2005年1月6日木曜日

亡き友 KZ 君を想う

 高校 1 年の冬休みの日記から 2 日分を引用する。英文で書いている日があるところなど、最近のブログと変わらない。三つ子の魂百まで。

 登場する KZ 君は早熟の文学青年だった。高校 2 年の途中で東京へ引越し、学習院大を出て、H 社に勤めたが、40 歳台前半で死亡した。学会で東京出張の折、彼に会おうと思って電話したところ、夫人から数日前に亡くなったと告げられ、三鷹市の家へお悔やみに参上することになったのだった。病気だったのかと聞くと、いろいろありまして、ということだった。

高校時代の交換日記から

(Ted)

1952 年 1 月 5 日(土)雨

 「(…死、生命、永遠、さういった事柄も、それを理解しうるに足る大きな器官をもったものには、じつに簡単なことなのであらう)」という、『赤と黒』第 44 章におけるジュリアン・ソレルの考察や、その前に書いてある漁師と蟻の例え、ぼくもよくこういう考え方をする。



 北国書林へ行ってみたが、MR 君は昨日でアルバイトをやめたのか、いなかった。歩き続けて、KZ 君の家で、紺がすりを着た彼が「上がれ」といってくれたときは、靴下が湿っぽくなっていた。学課に関する話を少ししてから、彼は「さて、用件は?」と聞いた。しまった!と思った。KJ 君や KB 君を訪ねるようなわけに行かないことを忘れていた。火鉢の中で、火ばしを灰の中へ押し込みながら、短時間で答えを出さなければならなかった。そして、A 先生を訪ねないか、といってみたが、なお、「それから?」と来た。年賀状に書いた言葉がたたったのだ。「君にいいたいことがたくさんあるようだ。君に習いたいことも…」と書いたはずだ。
 「それが、どういったらよいか分からないのだ。」
 「分からないというのなら、その対照としての分かる部分があるだろう。」
 「ぜんぜん分からんのだ。」
と、つまらない会話を続けた。急に KZ 君は、
 「分からんといっていることが分からんぜ。」
と、目をとがらせていって、腕を組んで頭を伏せたりする。何も真剣に考えていなかったぼくは、笑いをこらえる工夫が必要だった。
 「板門店会談は不成功だな。」
と、KZ 君は例えた。英会話のレコードを一枚聞かせてくれてから、
 「失礼かも知らんが、いまから寝る時間だから。」
といわれて、腰を上げた。おざなりにいい出した A 先生訪問を実行しなければならなくなった。

1952 年 1 月 6 日()雪

Called on Mr. A with KZ. Mr. A told us about effective methods of study and memorizing. KZ may have been interested in such a story, but I was not at all. KZ asked Mr. A who visited him often these days among our classmates of the elementary school. Mr. A mentioned H. I., R. F. and some other girls as well as HY's mother, and told us that HY, who entered Koshi-fuzoku senior high school, never went to bed before 12 o'clock at night to study hard.

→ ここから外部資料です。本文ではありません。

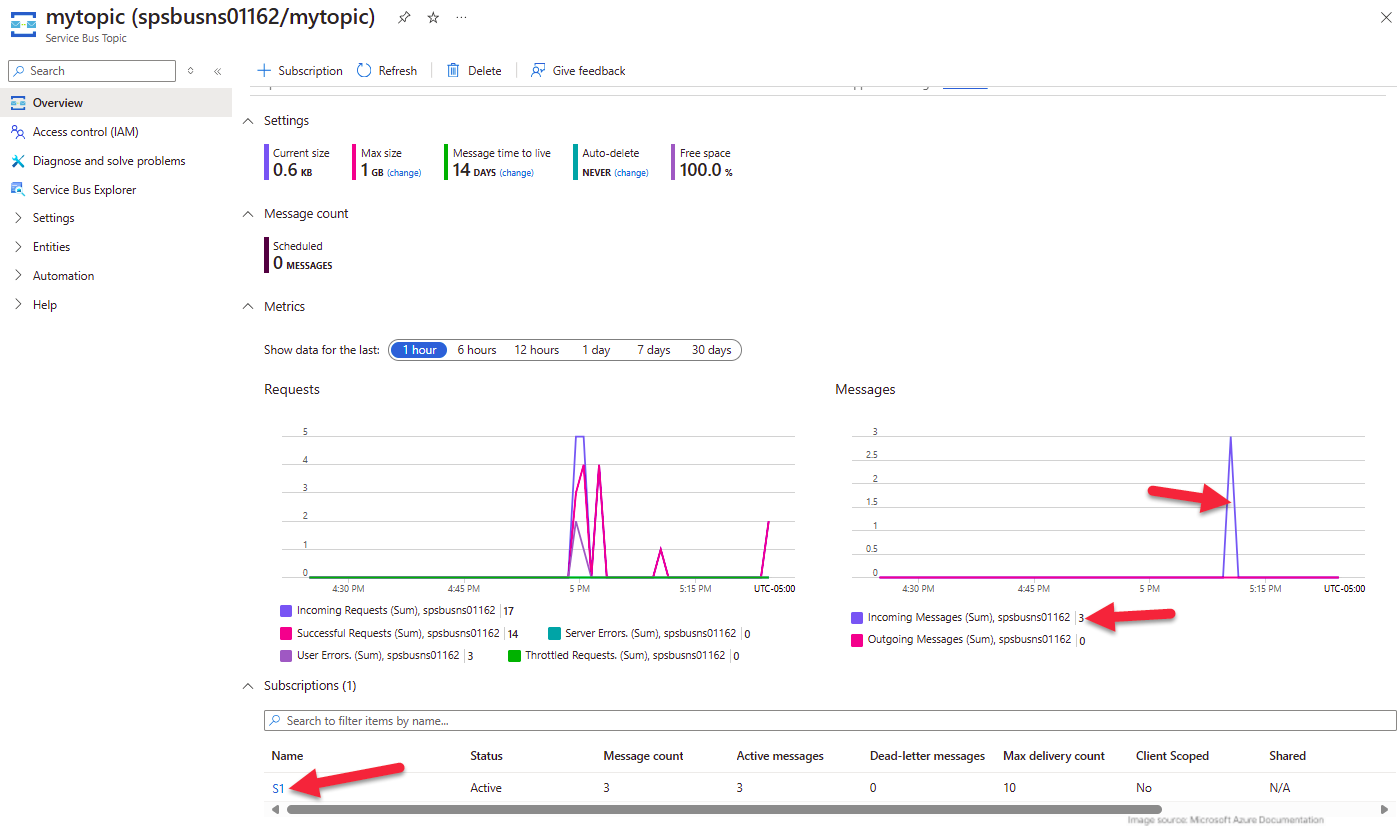This screenshot has width=1397, height=828.
Task: Add a new Subscription
Action: [300, 71]
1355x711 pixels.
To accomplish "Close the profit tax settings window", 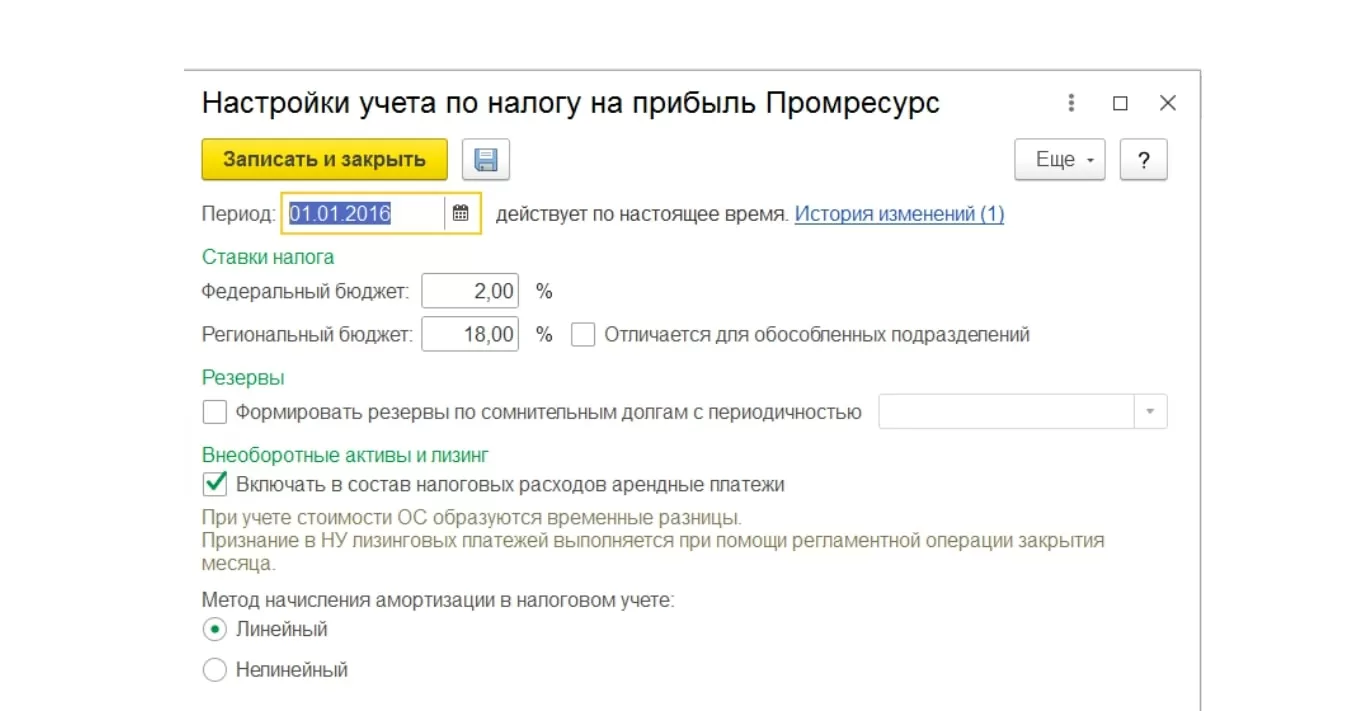I will pyautogui.click(x=1167, y=103).
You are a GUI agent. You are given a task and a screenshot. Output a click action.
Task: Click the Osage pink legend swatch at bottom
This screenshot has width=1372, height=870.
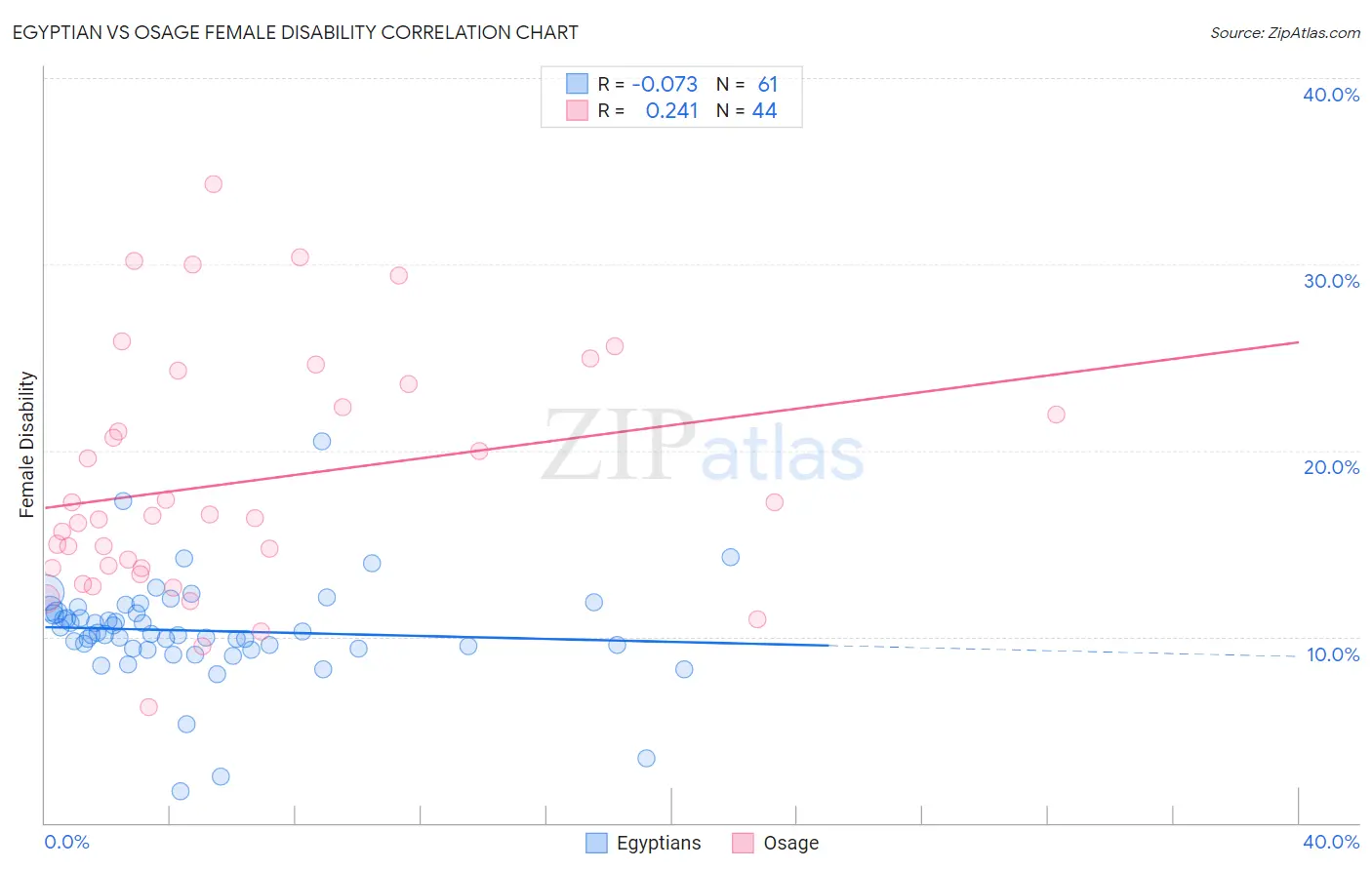click(x=743, y=843)
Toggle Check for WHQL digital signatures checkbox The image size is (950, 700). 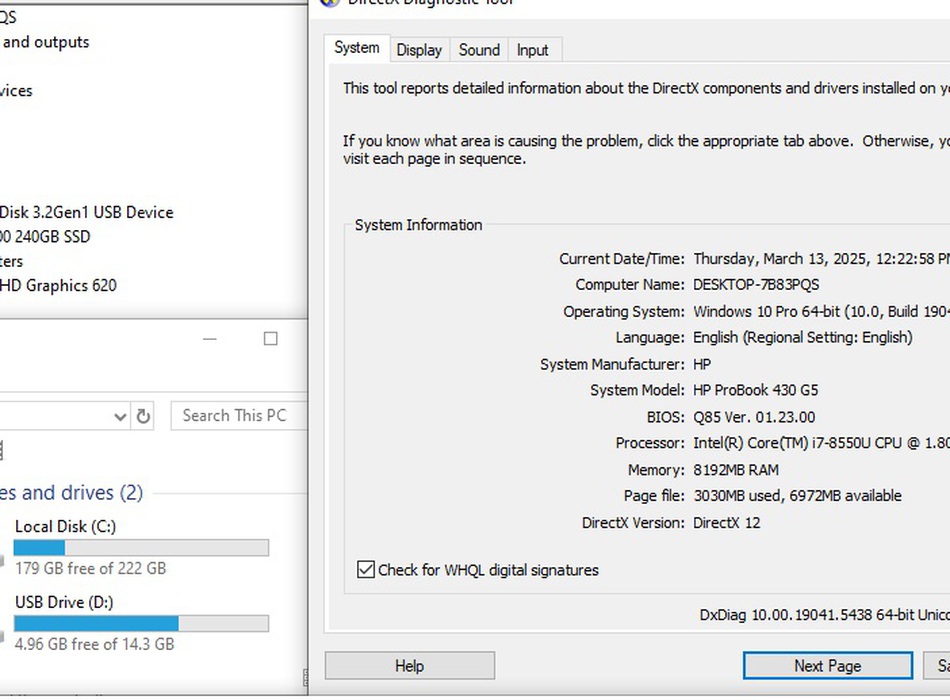click(x=366, y=570)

Mr. A told us also about his middle school days at Kanazawa Shogyo. He said that it was a wild and violent life, that we should walk along the way lying between an uncivilized age and a civilized one in our life and that our natural desire to become cultivated persons should be satisfied by the society. It was noon when Mr. A finished another story about scientific miracles, so that we said, "Pardon us that we disturbed you."